History

United States
- Name: USS James H. Clark
- Namesake: Previous name retained
- Completed: 1900
- Acquired: 19 July 1917
- Commissioned: 21 August 1917
- Decommissioned: April 1920
- Fate: Sold 16 May 1921
- Notes: Operated as commercial tug James H. Clark 1900-1917

General characteristics
- Type: Patrol vessel
- Tonnage: 45 Gross register tons
- Length: 60 ft 8 in (18.49 m)
- Beam: 17 ft 3 in (5.26 m)
- Draft: 6 ft 9 in (2.06 m) or 8 ft (2.4 m)
- Propulsion: One 150-indicated horsepower (112-kilowatt) vertical compound steam engine, one marine leg boiler, one shaft
- Speed: 8.5 or 9 knots
- Armament: 1 × 3-pounder gun

= USS James H. Clark =

Tugboat of the United States Navy

USS James H. Clark (SP-759) was a United States Navy tug in commission from 1917 to 1920.

James H. Clark was built as a commercial steam tug of the same name in 1900 at Buffalo, New York.

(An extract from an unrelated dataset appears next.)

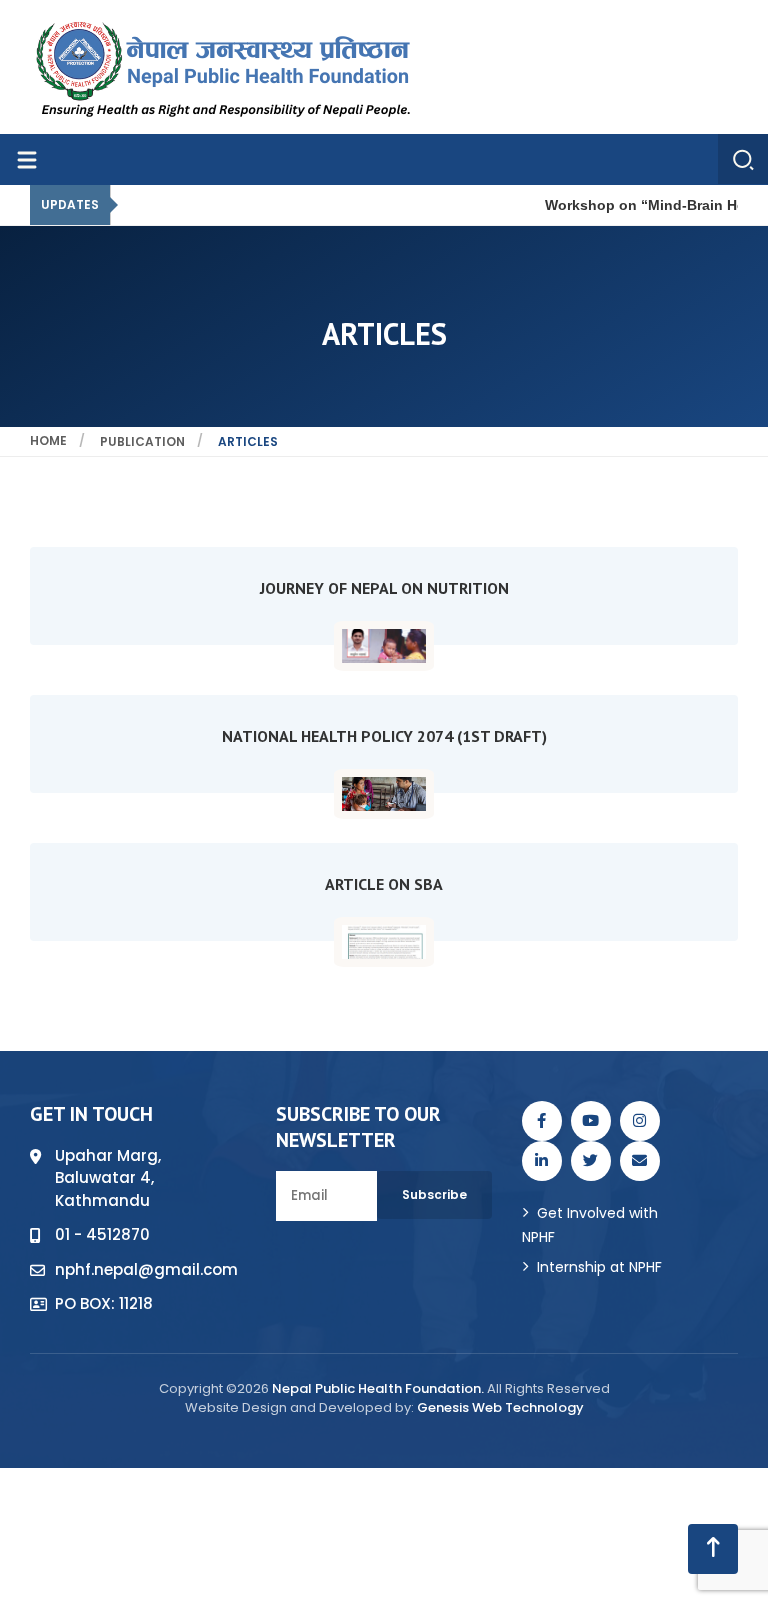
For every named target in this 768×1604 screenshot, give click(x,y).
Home (48, 440)
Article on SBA (384, 884)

On 19 July 1917, the U.S. Navy acquired her from her owner, the Tampa Towing & Lighterage Company of Tampa, Florida, for use during World War I. Assigned the section patrol number 759, she was commissioned on 21 August 1917 as USS James H. Clark (SP-759).

Assigned to the 7th Naval District and based at Key West, Florida, James H. Clark performed towing and other miscellaneous duties in the harbor at Key West and at Naval Station Key West until 1920.

James H. Clark was decommissioned on 6 April 1920 and was sold on 16 May 1921 to the A. C. Tuxbury Lumber Company of Charleston, South Carolina.